SnapChat would have probably answered “yes” to these questions, as would have Target® (which suffered a major breach the end of 2013) and Skype™ (which has the dubious distinction of being the first major hack of 2014). The presumption of policy compliance often leads to policy complacency. Check the box and move on to tasks with immediate priority.

Increasingly, the viability of the cloud for storing critical data is becoming better appreciated. The experts at Forrester Research, for example, advise that the gap between prospective cloud users’ requirements for security and a cloud services provider’s (CSP) ability to provide it is closing, going as far as saying that with the right approach data security in the cloud can be more formidable.

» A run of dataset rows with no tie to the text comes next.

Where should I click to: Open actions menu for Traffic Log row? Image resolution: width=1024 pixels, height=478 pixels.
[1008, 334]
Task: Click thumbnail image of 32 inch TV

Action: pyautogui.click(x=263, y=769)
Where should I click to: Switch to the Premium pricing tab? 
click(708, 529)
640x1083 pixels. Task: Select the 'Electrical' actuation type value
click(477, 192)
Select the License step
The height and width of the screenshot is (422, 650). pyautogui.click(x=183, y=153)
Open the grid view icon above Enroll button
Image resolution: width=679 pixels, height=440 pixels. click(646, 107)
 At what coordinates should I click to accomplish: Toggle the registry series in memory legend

There are legitimate concerns about cloud security. Data stored in the cloud typically resides in a multi-tenant environment, and shares virtualized server space with data from other customers. An inherent risk of multi-tenancy is the potential failure of isolation mechanisms that separate memory, storage and routing between tenants.

For a number of CSPs, however, data security is a core competence and a daily focus. Serving the security demands of multiple customers keeps them on top of their game in terms of internal and third-party auditing, 7/24 monitoring, new products and technologies, dedicated staffing and training and industry and agency regulatory compliance. They have data encryption, advanced key management, process-based access controls and other sophisticated strategies for securing data.

Incurable, but Treatable

Risk to data security is constant. However, the stakes are getting higher and higher. Business, government and personal lives are inextricably tied to the Internet. The flow of information is forever increasing and, with it, the opportunity for more – and more serious – hacker disasters.

The best defense is to put forth a best effort that’s a continual process, not a once-a-year obligation.